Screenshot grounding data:

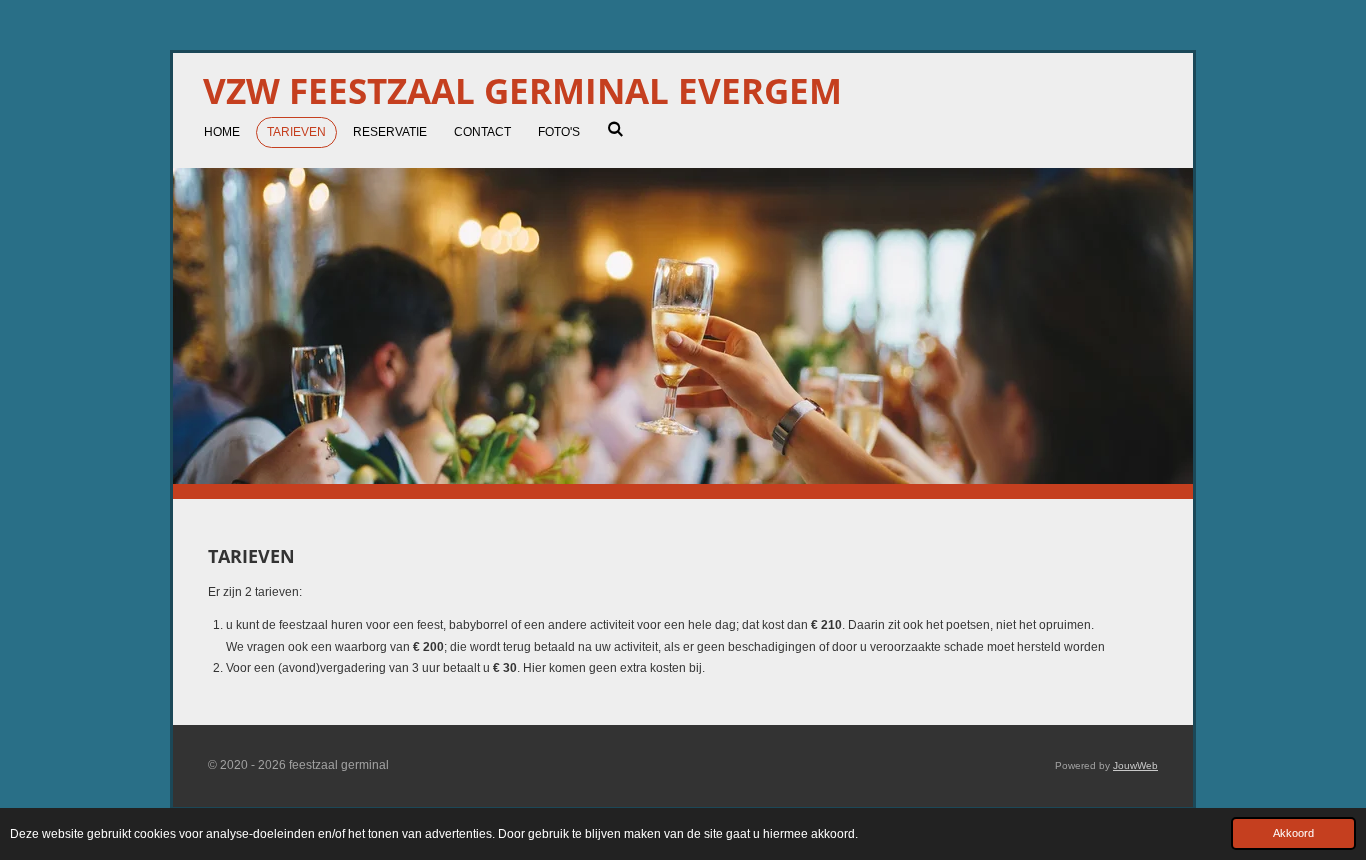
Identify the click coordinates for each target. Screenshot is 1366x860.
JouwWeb (1135, 765)
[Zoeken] (615, 129)
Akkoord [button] (1293, 833)
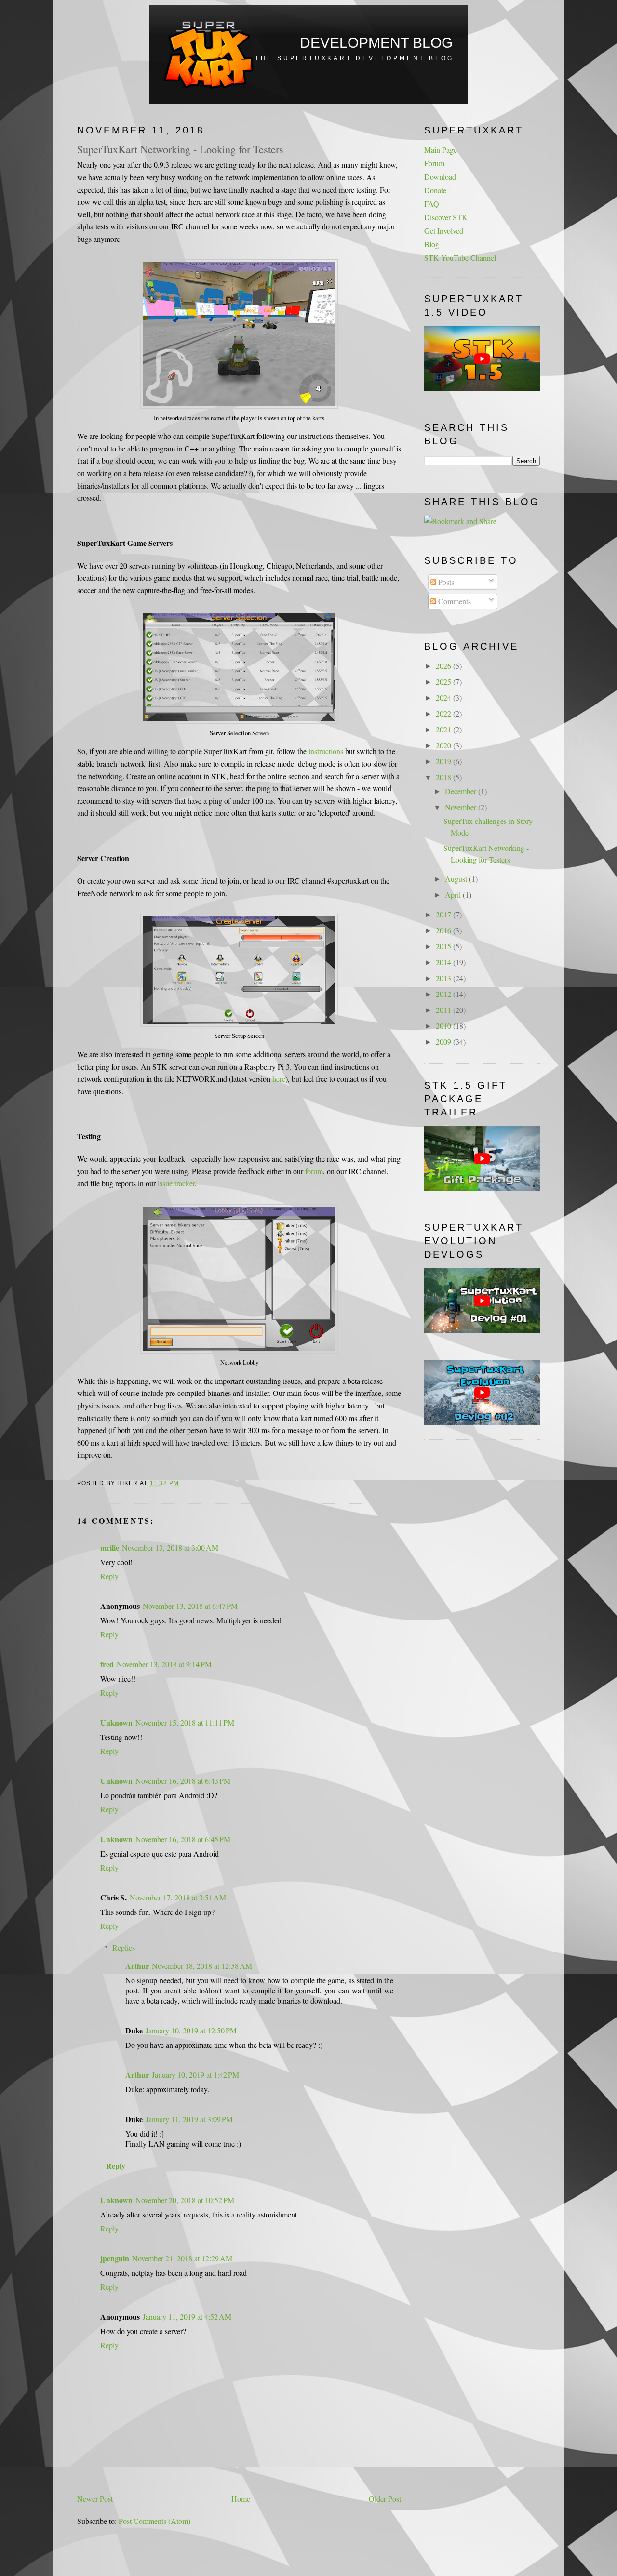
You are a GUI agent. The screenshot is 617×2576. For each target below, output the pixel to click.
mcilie (109, 1547)
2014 (444, 962)
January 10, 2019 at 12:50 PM (191, 2030)
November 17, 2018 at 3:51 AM (178, 1897)
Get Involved (443, 231)
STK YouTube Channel (460, 257)
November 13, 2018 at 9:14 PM (164, 1664)
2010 (444, 1026)
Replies (123, 1947)
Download (440, 177)
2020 (444, 745)
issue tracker (176, 1183)
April (454, 895)
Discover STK (446, 217)
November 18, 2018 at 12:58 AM (202, 1966)
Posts (445, 582)
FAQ (431, 204)
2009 (444, 1041)
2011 (444, 1010)
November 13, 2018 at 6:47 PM (190, 1606)
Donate (435, 190)
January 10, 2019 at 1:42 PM (195, 2075)
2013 (444, 978)
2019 (444, 761)
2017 (444, 914)
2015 (444, 946)
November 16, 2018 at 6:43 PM (182, 1781)
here (278, 1079)
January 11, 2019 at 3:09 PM (189, 2119)
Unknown (116, 1722)
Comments (453, 601)
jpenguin (114, 2258)
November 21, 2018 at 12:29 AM (182, 2258)
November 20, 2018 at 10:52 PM (184, 2200)
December (461, 791)
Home (240, 2499)
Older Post (385, 2499)
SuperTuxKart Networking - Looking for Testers (180, 149)
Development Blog (376, 43)
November (461, 807)
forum (314, 1171)
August (457, 879)
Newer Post (95, 2499)
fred (107, 1664)
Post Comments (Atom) (154, 2521)
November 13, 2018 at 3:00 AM (170, 1547)
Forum (434, 163)
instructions (325, 751)
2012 (444, 994)
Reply (109, 1576)
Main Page (440, 150)
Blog (431, 244)
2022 (444, 713)
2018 (444, 777)
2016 (444, 930)
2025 (444, 682)
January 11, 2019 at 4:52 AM (187, 2316)
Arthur (137, 1965)
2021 (444, 729)
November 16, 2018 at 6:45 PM (182, 1839)
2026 (444, 666)
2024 (444, 697)
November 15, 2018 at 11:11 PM (184, 1722)
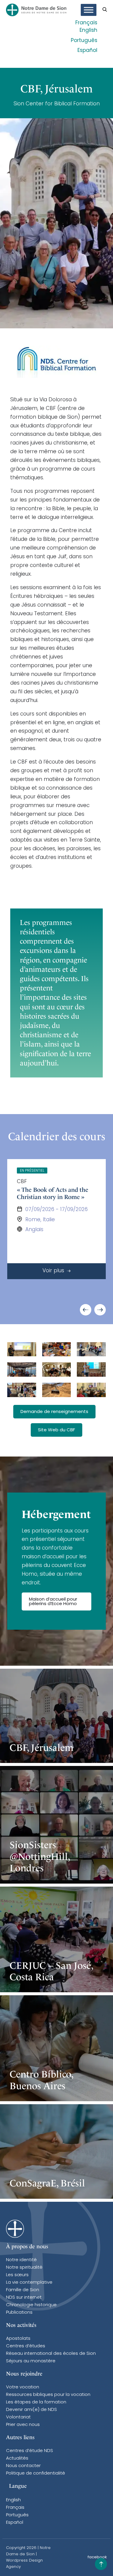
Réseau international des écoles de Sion (51, 2354)
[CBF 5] (21, 1390)
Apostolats (18, 2338)
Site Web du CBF (56, 1430)
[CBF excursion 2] (21, 1369)
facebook (97, 2557)
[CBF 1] (91, 1369)
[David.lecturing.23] (21, 1349)
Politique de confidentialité (35, 2473)
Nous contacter (23, 2466)
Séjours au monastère (30, 2361)
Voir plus (54, 1270)
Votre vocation (22, 2387)
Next (100, 1309)
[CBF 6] (91, 1390)
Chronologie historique (31, 2305)
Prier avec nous (23, 2425)
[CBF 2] (91, 1349)
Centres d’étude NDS (29, 2451)
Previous (85, 1309)
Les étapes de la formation (36, 2402)
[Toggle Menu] (88, 10)
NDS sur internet (24, 2297)
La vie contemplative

### TASK TO CARRY OUT
The string "November" appears on how many lines of the records? State the number alone.

### ANSWER TO THIS TASK
11